What the exercise asks: Reproduce, please, the line that holds "Task: Click the TradingView logo badge" and all later lines through the end of the entries below, exactly; omit pictures.

Data:

========

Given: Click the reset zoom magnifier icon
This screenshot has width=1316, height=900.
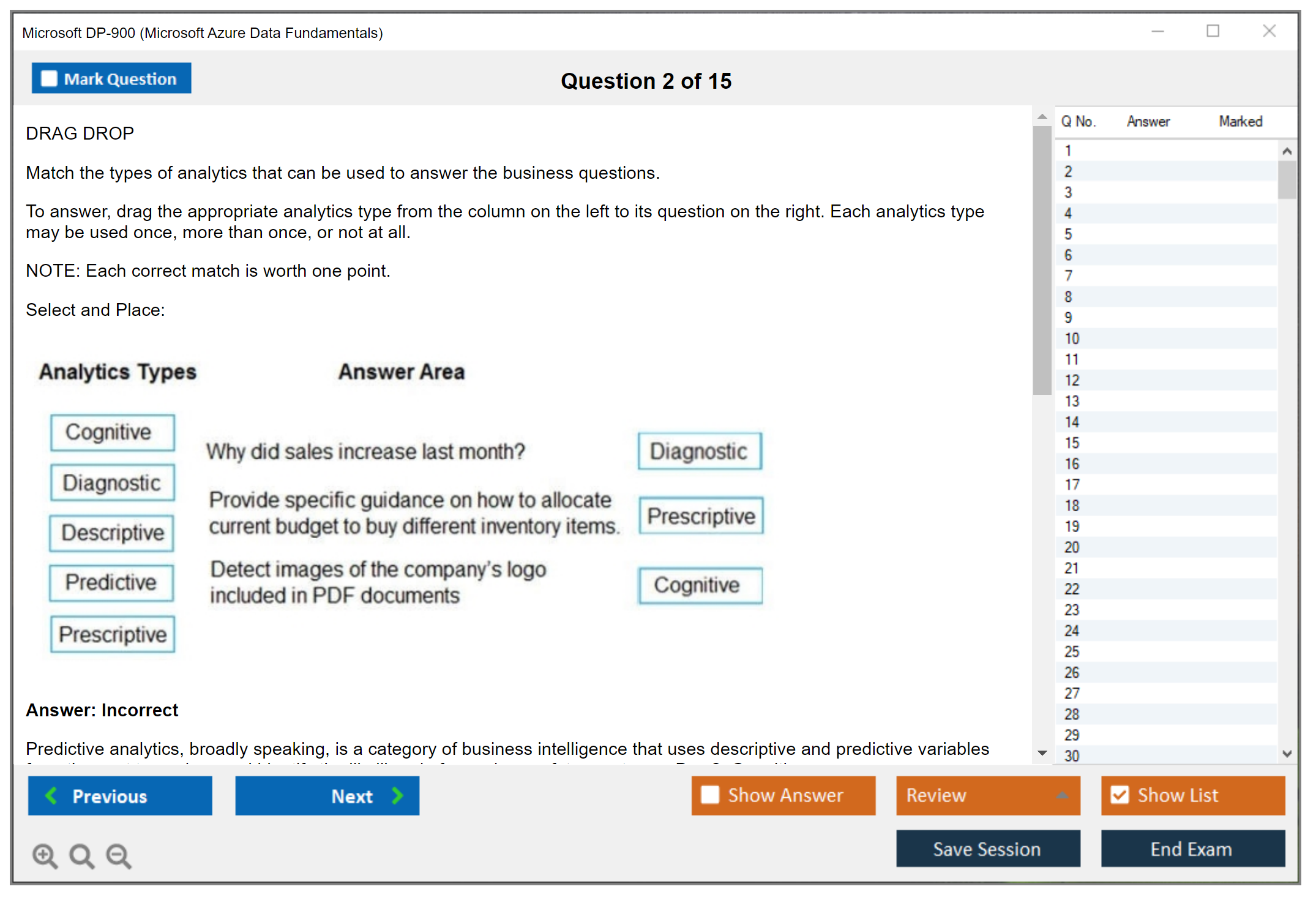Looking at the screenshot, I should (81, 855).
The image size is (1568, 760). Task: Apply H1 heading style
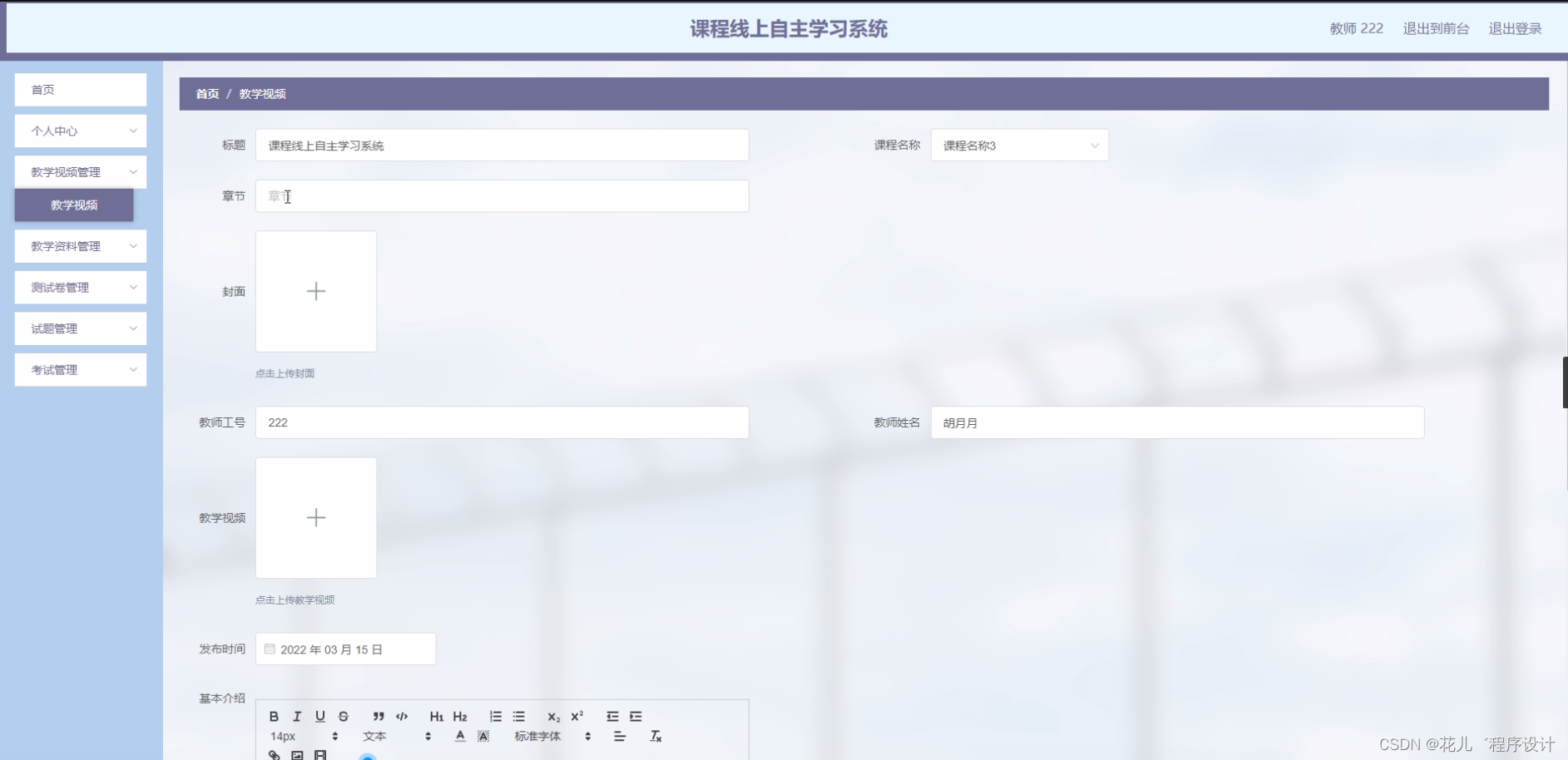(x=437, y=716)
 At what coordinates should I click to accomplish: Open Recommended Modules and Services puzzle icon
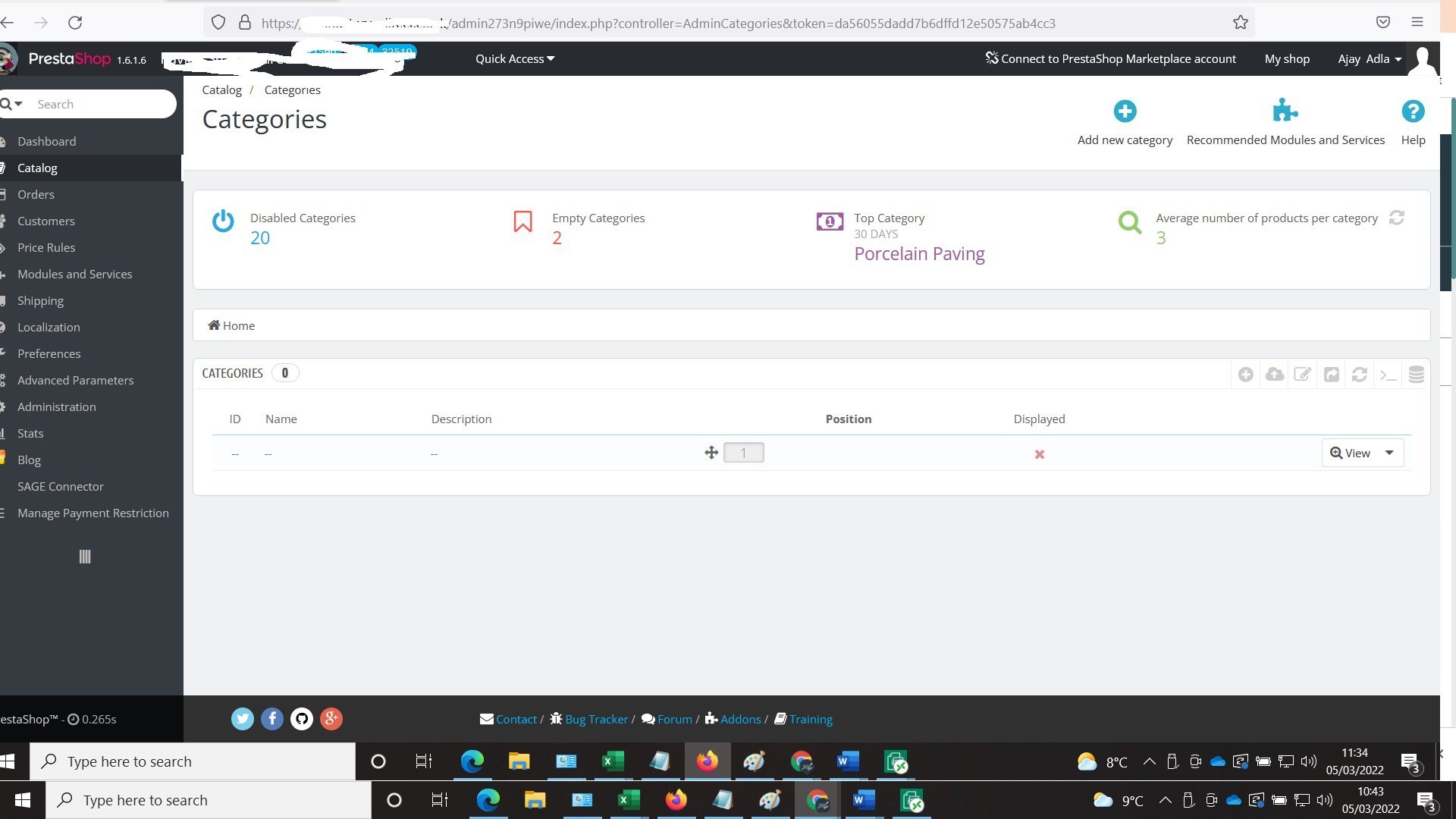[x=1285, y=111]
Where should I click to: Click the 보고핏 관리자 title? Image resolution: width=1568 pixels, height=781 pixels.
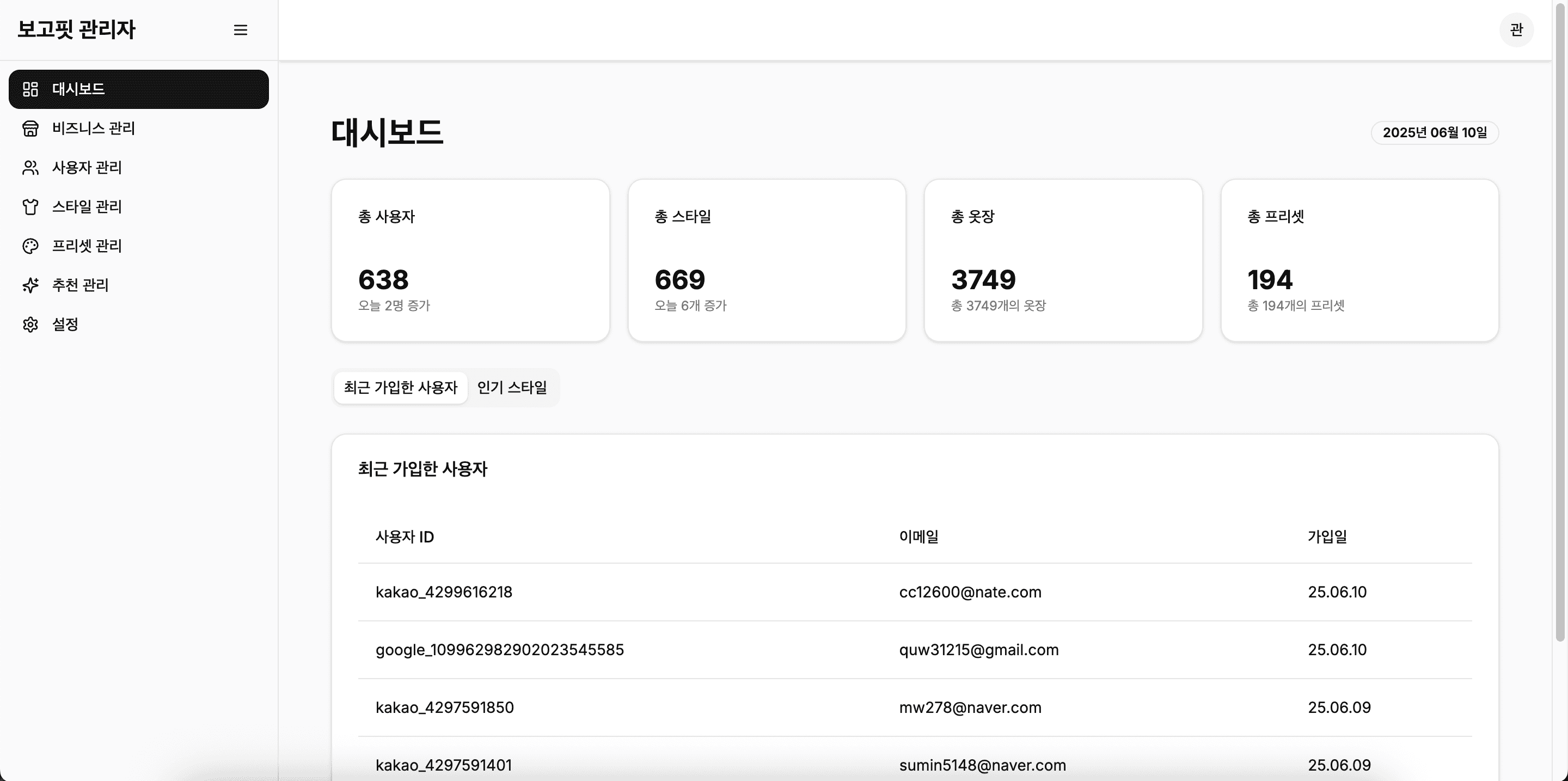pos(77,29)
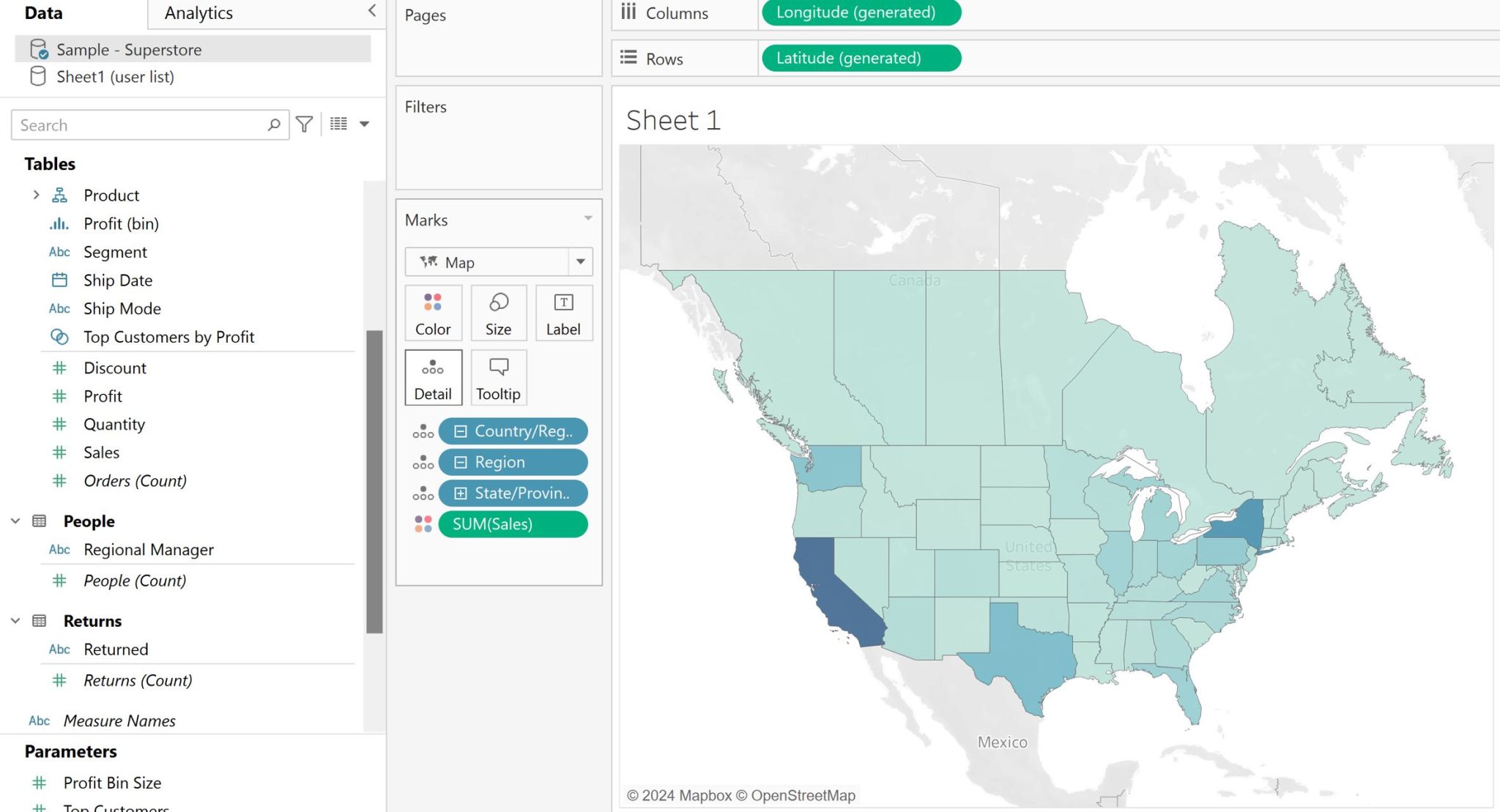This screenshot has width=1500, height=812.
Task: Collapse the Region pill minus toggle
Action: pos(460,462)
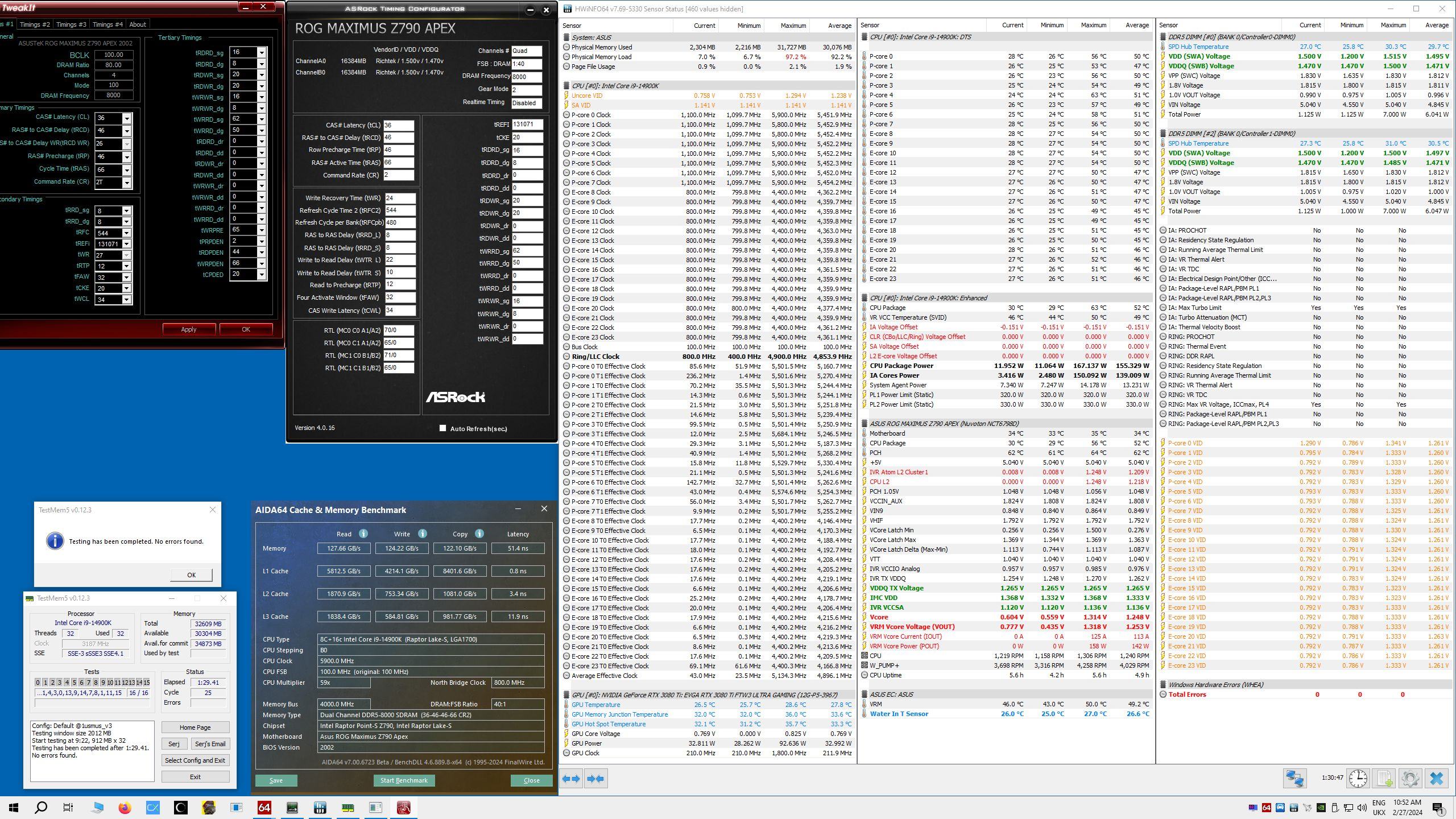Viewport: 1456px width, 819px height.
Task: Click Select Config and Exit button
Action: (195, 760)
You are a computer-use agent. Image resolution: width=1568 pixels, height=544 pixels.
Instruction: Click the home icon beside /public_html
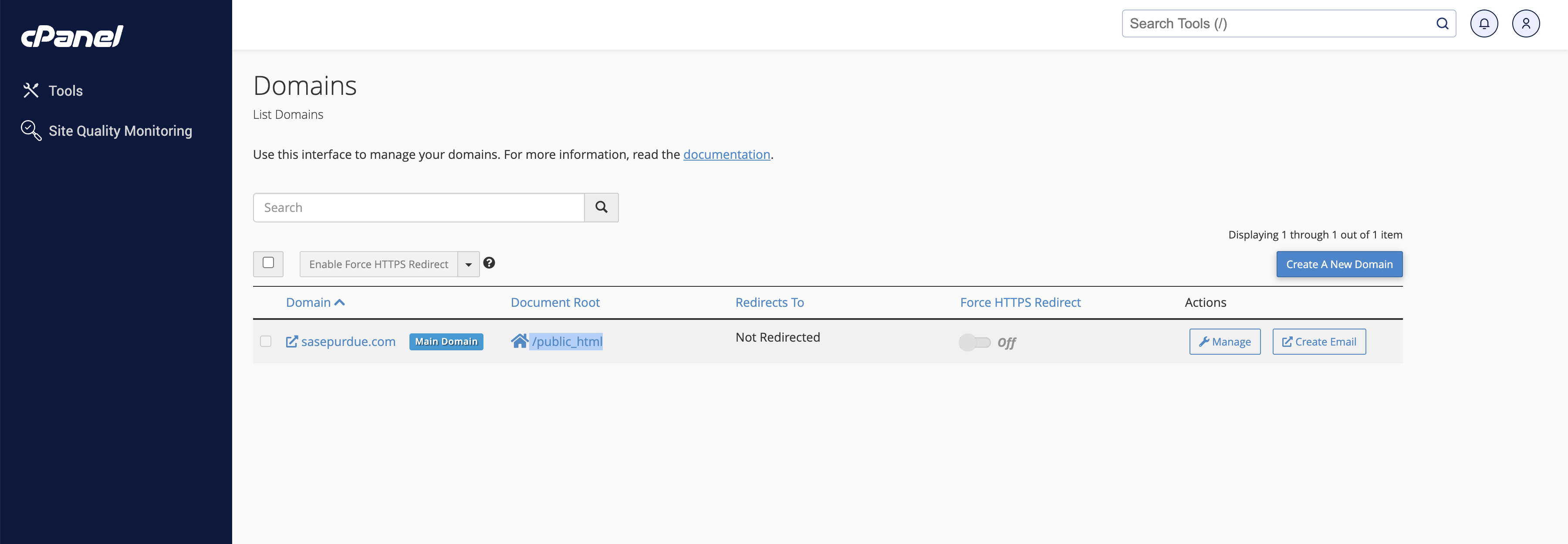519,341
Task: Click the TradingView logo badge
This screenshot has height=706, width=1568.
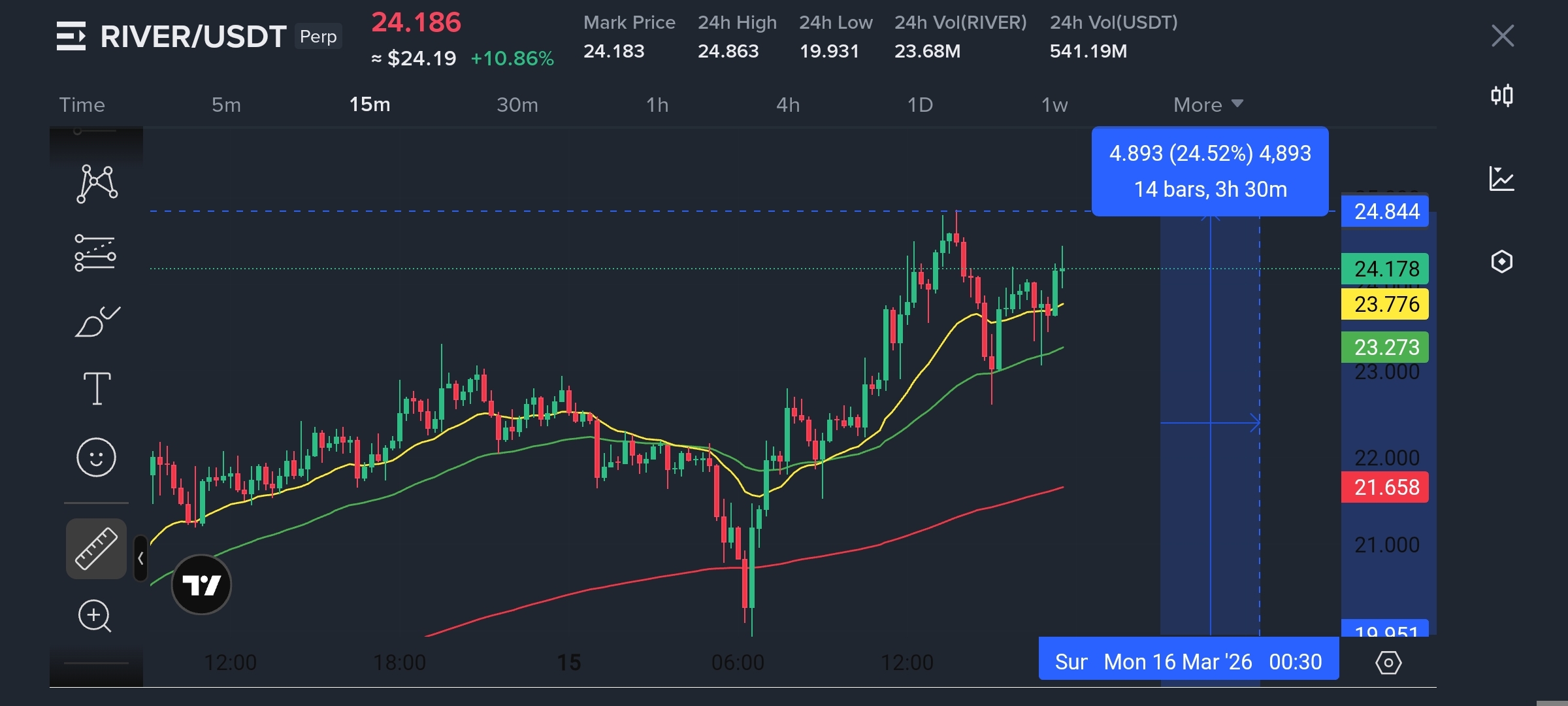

========

Answer area:
Task: Click the TradingView logo badge
This screenshot has height=706, width=1568.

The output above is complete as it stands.